▶ WHAT YOU WILL DO:
[1] Please list the keywords that the writer of the blog post below says were Googled to find out what was wrong.
[2] Rewrite the paragraph beginning "But I did have Mono before." from the blog post below in fewer words, keeping its main facts.
[3] Write the next part of the blog post below about feeling unwell, picking up right after its last sentence.

▶ EXTRACT TO READ:
-=-=-

Sunday, June 25, 2006

I'm A Little Bit Cranky, I'm A Little Bit Out Of Sorts

tired, achy, sore abdomen, cold sore.

Those are the keywords I Googled last night to find out what's wrong with me. I should have also added "cranky".

Oh, and sometimes somewhat "dizzy". A couple weeks ago I had trouble falling asleep. I was lying in bed with my eyes closed, but I kept feeling dizzy every few minutes. And I've felt a little dizzy occasionally (albeit rarely) ever since. Weird.

And some numbness in my limbs. A little bit.

Anyway, Mono came up.

But I don't think that's what I have. The description said people between 10 - 25 years old tend to get this, and I'm more than a few years past that. Plus I haven't been kissing too many people who would potentially be exposed to Mono (refer back to the cold sore).

But I did have Mono before. When I first started going out with my now husband. Before him, I had led a pretty sedentary life. But once we started dating, we were continually going out, taking trips, playing mini golf and going on other fun adventure-type excursions. So I got sick. In the hospital sick. My GP wanted to be extra careful with me, given my spina bifida that he wasn't too up on, so he put me in the hospital to test for meningitis. Thankfully, that wasn't it. I just needed to rest. So I did.

And Hubby-to-be stuck around.

Then, around this same time (I can't remember if it was before or after my Mono), my mom had a seisure. Her first seisure ever (and her only one - knock on wood). Hubby-to-be was over at our house when this happened too.

And, still, he stuck around.

Then, years later, right before our wedding, I had a seisure.

Obviously, he still stuck around.

But that's all a separate story (or two or three). Let's get back to the yuckiness of today.

Anyway, I feel crappy. Nothing specific to point to, really. Just crappy. Maybe it's the heat that's finally hit our area. Maybe it's the pollen. Maybe it's, again, the ergodynamically incorrect manner in which I do my writing. Maybe it's a little of all this and more. I don't know, but I don't like it.

-=-=-

▶ EXTRACTED DATA:
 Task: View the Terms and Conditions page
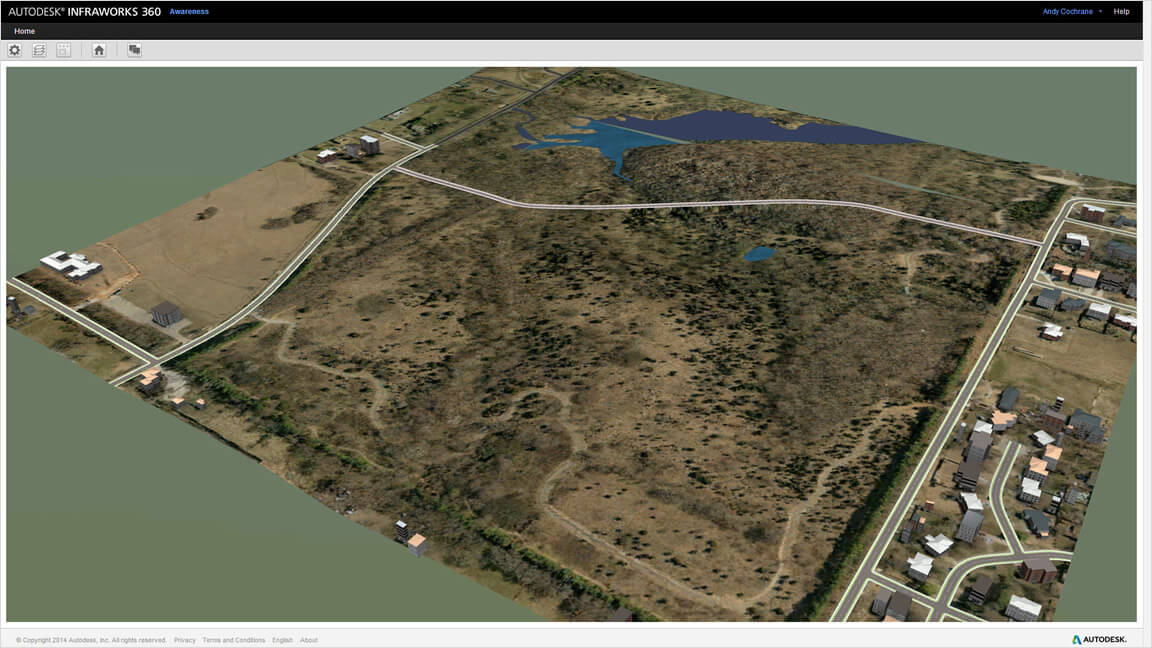tap(233, 640)
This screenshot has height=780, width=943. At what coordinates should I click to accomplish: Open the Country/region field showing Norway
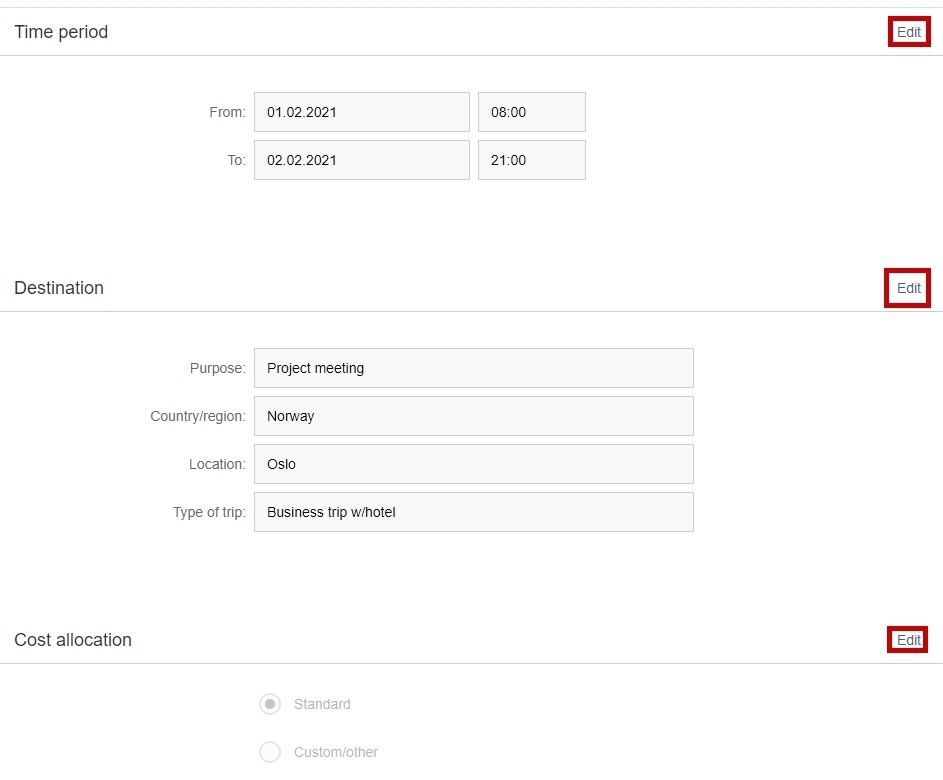pyautogui.click(x=474, y=416)
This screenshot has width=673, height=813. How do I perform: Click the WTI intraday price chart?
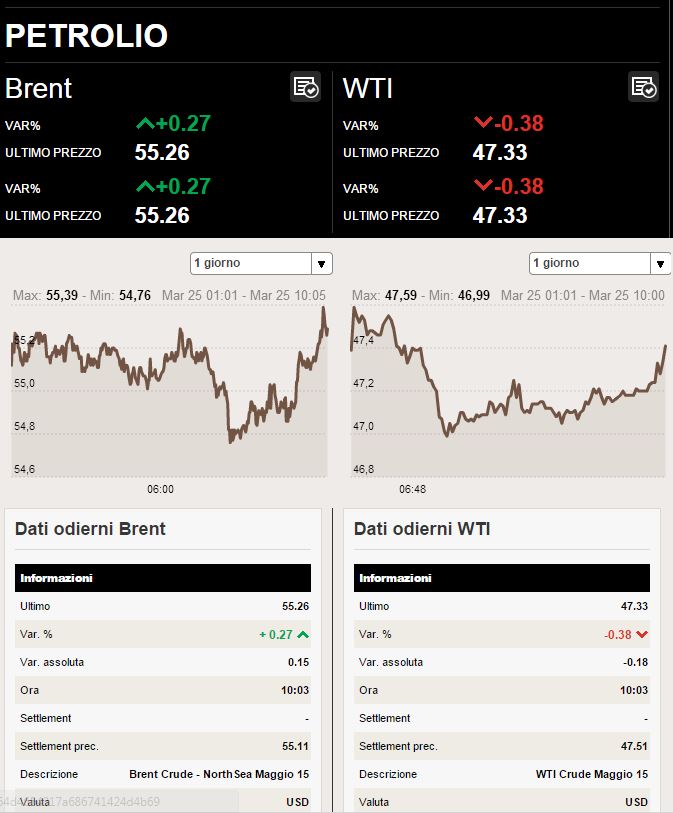[508, 391]
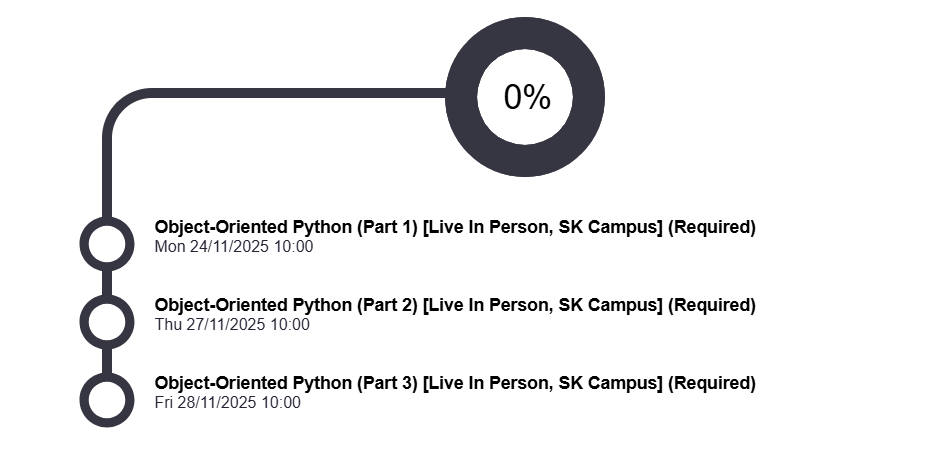Select the Part 3 timeline circle marker
Viewport: 928px width, 456px height.
[x=106, y=400]
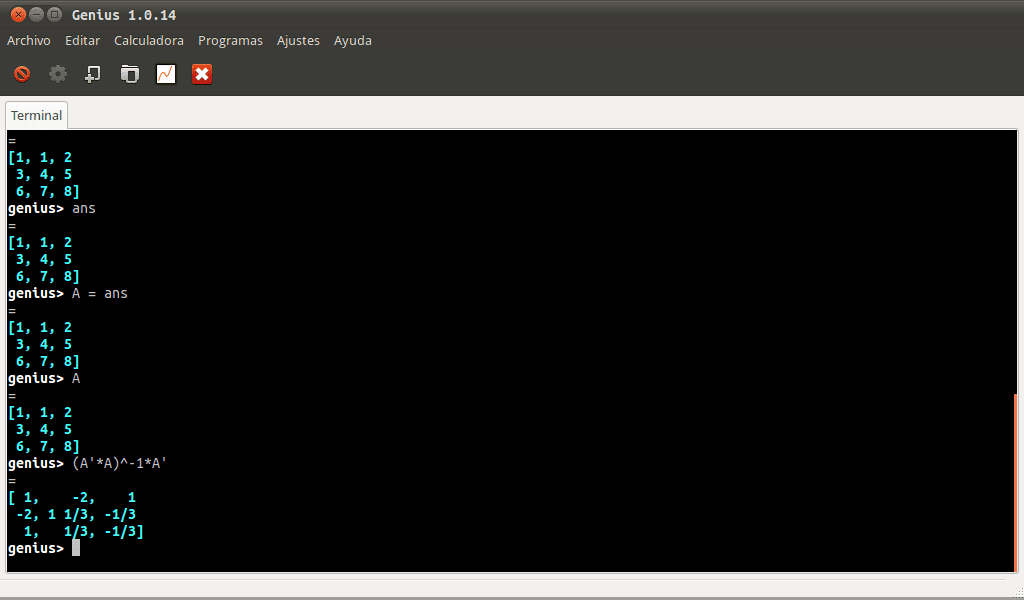1024x600 pixels.
Task: Focus the last genius> prompt cursor
Action: [x=75, y=548]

-=-=-

▶ OUTPUTS IN ORDER:
[1] tired, achy, sore abdomen, cold sore

[2] I had Mono before, early on in dating my now husband. After a fairly sedentary life, the constant outings, trips, mini golf and other adventures made me sick enough for the hospital. My GP, not well informed about my spina bifida, admitted me to test for meningitis. It wasn't meningitis; I only needed rest, and I rested.

[3]
Remember when my neurologist gave me a perscription for steroids and told me to go see a headache specialist? Yeah, well... my headaches pretty much went away right after that appointment. So I never filled the perscription. But I did make the specialist appointment.

But then I continued to be headache-free for a good, long stretch. I planned to cancel my appointment with the specialist. But before I could, that office called me to reschedule the appointment for some reason or another. I told the receptionist that I'd been feeling better anyway and didn't need to come in at all. She said, Oh, bless you! So I guess she wasn't too concerned about trying to stuff me into the already overcrowded schedule. Fine.

Within that following week, though - yup - the headaches started to return. But really it's a sore neck and shoulders thing. My arms are probably tingly because something has kinked in my neck and isn't letting the right amount of blood or whatever down to my extremities. I've mentioned it to my chiropractor once, I think. I should tell her again. Maybe I'll also finally fill that steroids perscription. My follow up appointment with my neurologist is coming up soon. He'll probably be upset if I'm still feeling bad but didn't try to do anything about it.

Oh, and Sweetie! The poor thing couldn't step one foot out of line this week without me getting all uppity about it. It seems like every evening this week she's done very little to make me very mad, frustrated and stressed. I thought it all stemmed from the Monday playdate debacle. But it's gone on too long now and I have the other symptoms of yuckitude. And this morning she's been particularly whiney and cry-ey herself. Instead of yelling at her, though, I'm feeling for her. Maybe she's got the dreaded cranky bug too.

So - what's wrong with me? Any ideas? Should I go to the doctor? And don't tell me I'm pregnant, because I'm not. That, I can absolutely guarantee you.